____ TEXTE FOURNI

Nous sommes un peu en retard pour le cours de statistiques. Les bruits de travaux sont toujours là. Comme nous suivons le même cours, nous déterminons qui met le son du cours sur son ordinateur, pour qu’on puisse l’écouter sans mettre d’écouteurs. Je comprends toujours assez mal le cours. Bruno arrive avec 20min de retard, et cherche une prise pour son ordinateur. Notre enseignant parle de concepts complexes. Cela n’a pas l’air de le passionner. Alissia remarque « même le prof s’ennuie ».
J’ai du mal à me concentrer sur le cours parce que je ne comprends pas la méthode suivie, ça va trop vite pour moi. Je vais sur les réseaux sociaux mais l’observation me rend consciente de ce que je fais, et je m’oblige à me concentrer sur le cours. Peu avant la fin de son cours, le micro de notre enseignante se coupe, nous commençons donc une nouvelle partie de carte.

________
____ DONNÉES SOURCES

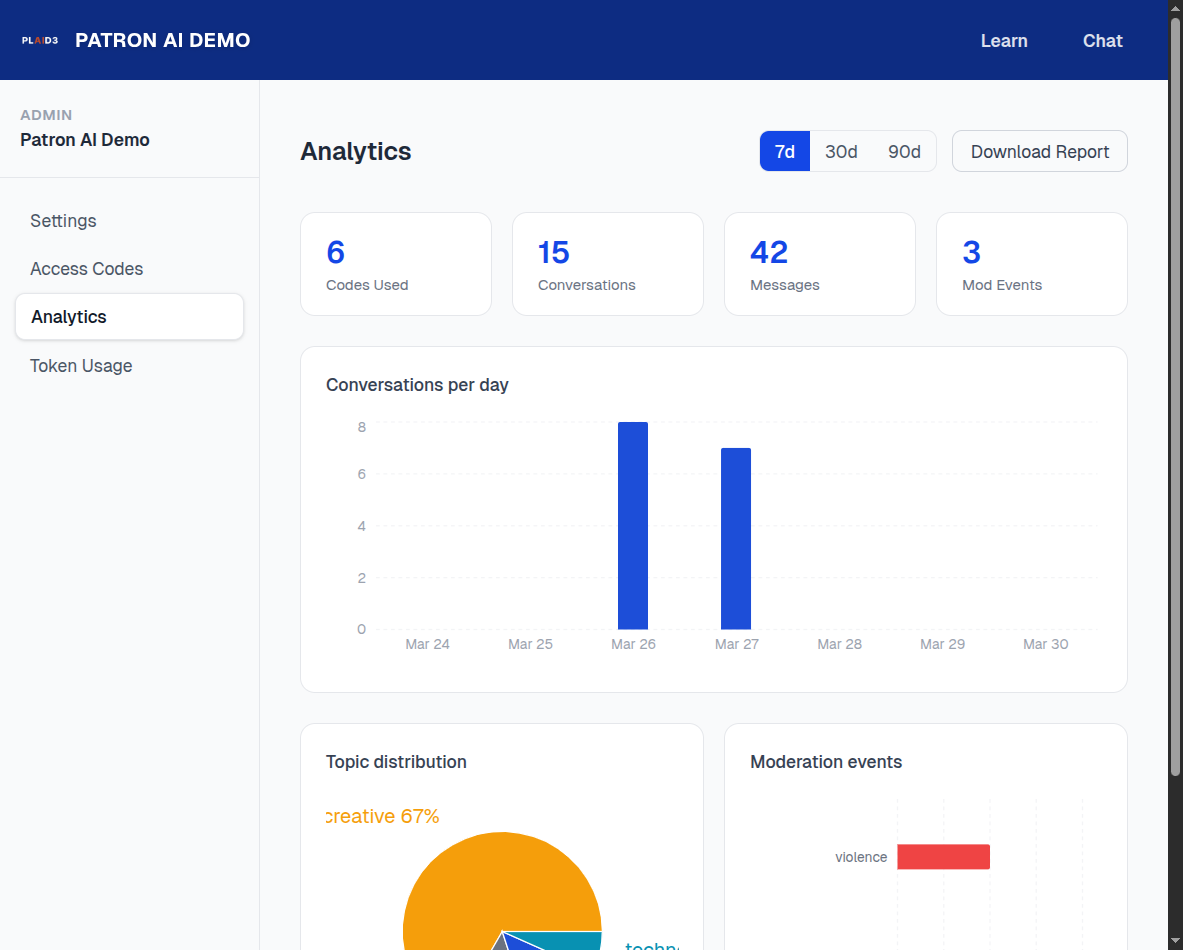Select Settings in the sidebar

________

* CONSIGNES *
A. Reproduisez sans rien changer le passage du récit du cours de statistiques qui s'ouvre sur les mots contenant « Nous sommes un » et se referme sur « partie de carte. ».
B. Dans le récit du cours de statistiques, présentez sous forme de liste courte le paragraphe qui débute par « J’ai du mal à me concentrer », en conservant ses faits principaux.
C. Rédigez la suite du récit du cours de statistiques, à partir de sa dernière phrase.

* RÉPONSES RÉDIGÉES *
A.
Nous sommes un peu en retard pour le cours de statistiques. Les bruits de travaux sont toujours là. Comme nous suivons le même cours, nous déterminons qui met le son du cours sur son ordinateur, pour qu’on puisse l’écouter sans mettre d’écouteurs. Je comprends toujours assez mal le cours. Bruno arrive avec 20min de retard, et cherche une prise pour son ordinateur. Notre enseignant parle de concepts complexes. Cela n’a pas l’air de le passionner. Alissia remarque « même le prof s’ennuie ».
J’ai du mal à me concentrer sur le cours parce que je ne comprends pas la méthode suivie, ça va trop vite pour moi. Je vais sur les réseaux sociaux mais l’observation me rend consciente de ce que je fais, et je m’oblige à me concentrer sur le cours. Peu avant la fin de son cours, le micro de notre enseignante se coupe, nous commençons donc une nouvelle partie de carte.

B.
- Difficulté à se concentrer : la méthode suivie n'est pas comprise et le rythme est trop rapide.
- Détour par les réseaux sociaux, puis retour forcé au cours, car l'observation rend consciente de ce comportement.
- Peu avant la fin, le micro de l'enseignante se coupe.
- Une nouvelle partie de carte commence alors.

C.
A la fin du cours, vers 15h30, je reçois un message de l’amie à qui je fais passer le questionnaire à 16h30, me disant qu’elle était disponible. Je change de salle pour l’appeler. La passation prend plus de temps que prévu (45min au lieu de 30) car nous prenons des nouvelles l’une de l’autre. J’ai été surprise par certaines de ses réponses concernant ses habitudes et sa vision de l’épidémie, bien que ses réponses soient assez cohérentes avec ce que je sais d’elle. Je fais passer dans la foulée (et en retard) le questionnaire à une autre personne, toujours par téléphone. Je ne connais pas beaucoup la deuxième enquêtée car je ne l’ai jamais rencontré, nos chemins se sont croisés sur Twitter où nous discutons occasionnellement d’intérêts que nous avons en communs. La passation ne dure que 25min cette fois. Pendant ma conversation avec elle, Sophie et Alissia passent me dire au revoir. Je rejoins Bruno dans la salle d’étude.
A 17h, j’assiste à une réunion sur l’accompagnement des jeunes pendant le confinement. Je prends en note ce que je trouve pertinent pour le jeune que j’accompagne. Je n’aime pas beaucoup assister à leurs réunions car cela me prend toujours du temps quand j’en ai le moins, mais elles sont obligatoires et je ne peux nier qu’elles sont d’une certaine aide.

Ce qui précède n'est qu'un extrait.